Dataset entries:
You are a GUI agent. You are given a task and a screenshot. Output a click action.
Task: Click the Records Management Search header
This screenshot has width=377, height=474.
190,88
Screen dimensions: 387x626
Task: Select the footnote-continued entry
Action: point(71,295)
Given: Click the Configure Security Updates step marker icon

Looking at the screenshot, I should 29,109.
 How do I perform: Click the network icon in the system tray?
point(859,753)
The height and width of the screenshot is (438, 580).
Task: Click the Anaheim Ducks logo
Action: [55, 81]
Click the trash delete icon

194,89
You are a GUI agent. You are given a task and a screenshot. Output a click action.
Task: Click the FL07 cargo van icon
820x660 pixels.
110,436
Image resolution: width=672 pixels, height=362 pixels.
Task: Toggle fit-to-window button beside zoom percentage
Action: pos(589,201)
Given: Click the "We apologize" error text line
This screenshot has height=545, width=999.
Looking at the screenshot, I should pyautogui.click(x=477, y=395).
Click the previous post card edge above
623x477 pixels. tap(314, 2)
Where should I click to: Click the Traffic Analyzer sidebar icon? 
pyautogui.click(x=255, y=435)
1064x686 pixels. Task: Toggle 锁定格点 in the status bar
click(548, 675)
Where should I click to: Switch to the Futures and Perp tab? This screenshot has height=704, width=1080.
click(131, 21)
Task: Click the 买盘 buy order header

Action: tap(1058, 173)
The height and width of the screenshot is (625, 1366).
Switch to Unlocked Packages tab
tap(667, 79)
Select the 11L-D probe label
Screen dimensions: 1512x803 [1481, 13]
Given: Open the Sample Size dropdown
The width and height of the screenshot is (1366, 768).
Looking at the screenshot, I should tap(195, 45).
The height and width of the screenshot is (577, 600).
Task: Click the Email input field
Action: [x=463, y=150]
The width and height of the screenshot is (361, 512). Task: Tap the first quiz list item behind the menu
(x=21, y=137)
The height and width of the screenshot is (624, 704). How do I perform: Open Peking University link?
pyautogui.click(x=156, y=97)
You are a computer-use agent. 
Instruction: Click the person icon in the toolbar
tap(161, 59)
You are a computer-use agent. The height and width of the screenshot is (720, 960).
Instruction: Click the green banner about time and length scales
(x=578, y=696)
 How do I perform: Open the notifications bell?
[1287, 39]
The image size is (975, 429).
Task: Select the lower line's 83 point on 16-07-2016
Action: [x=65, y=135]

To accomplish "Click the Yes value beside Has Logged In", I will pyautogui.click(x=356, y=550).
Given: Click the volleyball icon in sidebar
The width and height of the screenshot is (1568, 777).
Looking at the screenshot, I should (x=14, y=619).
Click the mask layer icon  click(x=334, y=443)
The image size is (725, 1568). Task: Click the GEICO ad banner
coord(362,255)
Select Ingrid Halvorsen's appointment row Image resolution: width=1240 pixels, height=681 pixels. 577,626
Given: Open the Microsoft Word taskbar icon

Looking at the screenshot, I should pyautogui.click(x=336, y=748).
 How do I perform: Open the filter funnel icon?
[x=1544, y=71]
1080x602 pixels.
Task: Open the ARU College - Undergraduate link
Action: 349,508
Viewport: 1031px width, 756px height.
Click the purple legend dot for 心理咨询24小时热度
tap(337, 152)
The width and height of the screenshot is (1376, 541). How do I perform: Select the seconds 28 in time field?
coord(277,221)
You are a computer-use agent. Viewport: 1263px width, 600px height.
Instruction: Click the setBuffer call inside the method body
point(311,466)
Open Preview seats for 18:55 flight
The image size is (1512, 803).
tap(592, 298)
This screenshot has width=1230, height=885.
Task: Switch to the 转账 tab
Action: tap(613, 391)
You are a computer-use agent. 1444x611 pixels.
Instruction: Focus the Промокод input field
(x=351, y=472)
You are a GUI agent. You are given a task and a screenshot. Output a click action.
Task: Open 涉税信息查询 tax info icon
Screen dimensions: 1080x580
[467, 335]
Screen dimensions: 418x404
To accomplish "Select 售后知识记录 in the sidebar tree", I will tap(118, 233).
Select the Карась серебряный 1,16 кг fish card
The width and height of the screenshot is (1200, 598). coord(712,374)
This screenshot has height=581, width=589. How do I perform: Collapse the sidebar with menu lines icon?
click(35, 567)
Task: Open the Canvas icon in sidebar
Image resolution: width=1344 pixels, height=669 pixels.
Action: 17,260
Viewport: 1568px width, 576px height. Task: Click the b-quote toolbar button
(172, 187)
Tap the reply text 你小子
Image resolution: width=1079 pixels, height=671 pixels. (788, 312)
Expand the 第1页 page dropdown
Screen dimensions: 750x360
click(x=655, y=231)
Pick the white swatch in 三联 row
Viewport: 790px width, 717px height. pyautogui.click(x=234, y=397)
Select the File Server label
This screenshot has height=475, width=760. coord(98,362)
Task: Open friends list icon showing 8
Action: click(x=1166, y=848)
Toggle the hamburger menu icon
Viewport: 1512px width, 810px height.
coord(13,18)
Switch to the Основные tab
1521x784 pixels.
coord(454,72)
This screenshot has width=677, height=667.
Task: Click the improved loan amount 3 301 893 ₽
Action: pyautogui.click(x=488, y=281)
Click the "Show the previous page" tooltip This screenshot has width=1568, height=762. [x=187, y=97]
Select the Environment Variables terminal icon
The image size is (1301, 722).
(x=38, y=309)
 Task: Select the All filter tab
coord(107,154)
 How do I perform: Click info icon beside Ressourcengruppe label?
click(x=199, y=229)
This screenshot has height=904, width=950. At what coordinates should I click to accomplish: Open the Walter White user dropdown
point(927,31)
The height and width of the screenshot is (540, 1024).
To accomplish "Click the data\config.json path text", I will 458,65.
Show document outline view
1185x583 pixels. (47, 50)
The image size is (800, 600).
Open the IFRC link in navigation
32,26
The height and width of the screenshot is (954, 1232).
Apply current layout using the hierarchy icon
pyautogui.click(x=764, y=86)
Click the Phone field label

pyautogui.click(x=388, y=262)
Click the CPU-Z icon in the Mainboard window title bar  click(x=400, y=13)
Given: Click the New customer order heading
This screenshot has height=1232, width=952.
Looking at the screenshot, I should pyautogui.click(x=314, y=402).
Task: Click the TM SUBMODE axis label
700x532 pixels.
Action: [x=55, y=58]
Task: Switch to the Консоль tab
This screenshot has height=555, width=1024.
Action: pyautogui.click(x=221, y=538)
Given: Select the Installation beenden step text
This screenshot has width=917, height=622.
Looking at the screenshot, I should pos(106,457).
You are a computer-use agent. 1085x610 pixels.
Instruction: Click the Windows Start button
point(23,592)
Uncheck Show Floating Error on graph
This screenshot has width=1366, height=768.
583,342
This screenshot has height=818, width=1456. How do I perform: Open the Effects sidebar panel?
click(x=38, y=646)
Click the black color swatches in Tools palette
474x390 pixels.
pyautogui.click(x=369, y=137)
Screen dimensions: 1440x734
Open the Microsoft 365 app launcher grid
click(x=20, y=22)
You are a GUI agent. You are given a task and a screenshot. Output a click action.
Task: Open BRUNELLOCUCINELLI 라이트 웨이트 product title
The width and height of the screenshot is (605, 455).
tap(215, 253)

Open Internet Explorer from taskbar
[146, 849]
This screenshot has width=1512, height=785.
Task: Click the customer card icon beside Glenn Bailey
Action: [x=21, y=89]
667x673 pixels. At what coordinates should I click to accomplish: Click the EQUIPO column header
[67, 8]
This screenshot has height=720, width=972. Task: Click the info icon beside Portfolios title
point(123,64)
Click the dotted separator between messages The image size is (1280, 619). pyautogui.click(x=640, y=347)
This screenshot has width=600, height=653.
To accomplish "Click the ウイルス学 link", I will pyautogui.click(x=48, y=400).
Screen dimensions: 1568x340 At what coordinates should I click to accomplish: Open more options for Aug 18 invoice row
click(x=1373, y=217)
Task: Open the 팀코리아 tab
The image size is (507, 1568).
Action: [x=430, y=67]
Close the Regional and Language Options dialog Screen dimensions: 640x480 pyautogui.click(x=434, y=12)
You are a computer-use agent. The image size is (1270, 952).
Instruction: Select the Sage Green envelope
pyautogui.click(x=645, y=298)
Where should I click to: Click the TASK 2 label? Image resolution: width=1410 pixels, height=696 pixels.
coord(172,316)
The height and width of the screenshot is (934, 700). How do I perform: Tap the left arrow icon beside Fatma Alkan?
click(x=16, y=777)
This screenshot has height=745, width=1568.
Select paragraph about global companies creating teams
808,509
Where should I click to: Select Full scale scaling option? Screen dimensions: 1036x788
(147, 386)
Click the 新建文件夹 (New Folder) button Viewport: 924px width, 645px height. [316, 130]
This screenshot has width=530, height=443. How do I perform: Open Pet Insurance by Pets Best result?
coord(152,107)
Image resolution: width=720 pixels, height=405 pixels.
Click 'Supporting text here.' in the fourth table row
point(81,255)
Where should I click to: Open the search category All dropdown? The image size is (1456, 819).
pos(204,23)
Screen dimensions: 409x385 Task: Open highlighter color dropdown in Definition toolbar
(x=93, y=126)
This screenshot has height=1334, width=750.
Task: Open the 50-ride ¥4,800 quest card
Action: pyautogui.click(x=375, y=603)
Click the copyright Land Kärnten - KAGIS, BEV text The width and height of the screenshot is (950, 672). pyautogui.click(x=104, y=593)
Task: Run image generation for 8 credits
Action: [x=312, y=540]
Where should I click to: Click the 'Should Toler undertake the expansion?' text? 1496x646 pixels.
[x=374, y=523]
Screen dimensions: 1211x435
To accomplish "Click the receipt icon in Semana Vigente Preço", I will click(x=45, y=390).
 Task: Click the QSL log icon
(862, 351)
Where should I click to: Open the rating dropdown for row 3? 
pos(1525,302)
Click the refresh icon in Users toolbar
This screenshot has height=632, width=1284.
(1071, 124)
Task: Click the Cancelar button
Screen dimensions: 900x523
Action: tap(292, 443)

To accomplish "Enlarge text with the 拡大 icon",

▸ **ACTIVITY**
All that belongs in the answer is the run of lines above from the line containing "How do I perform: Open the filter" through the line containing "You are a computer-use agent. Viewport: 1263px", exactly as written.

▸ **YOUR RESPONSE**
 How do I perform: Open the filter funnel icon?
[x=1544, y=71]
1080x602 pixels.
Task: Open the ARU College - Undergraduate link
Action: 349,508
Viewport: 1031px width, 756px height.
Click the purple legend dot for 心理咨询24小时热度
tap(337, 152)
The width and height of the screenshot is (1376, 541). How do I perform: Select the seconds 28 in time field?
coord(277,221)
You are a computer-use agent. Viewport: 1263px width, 600px height.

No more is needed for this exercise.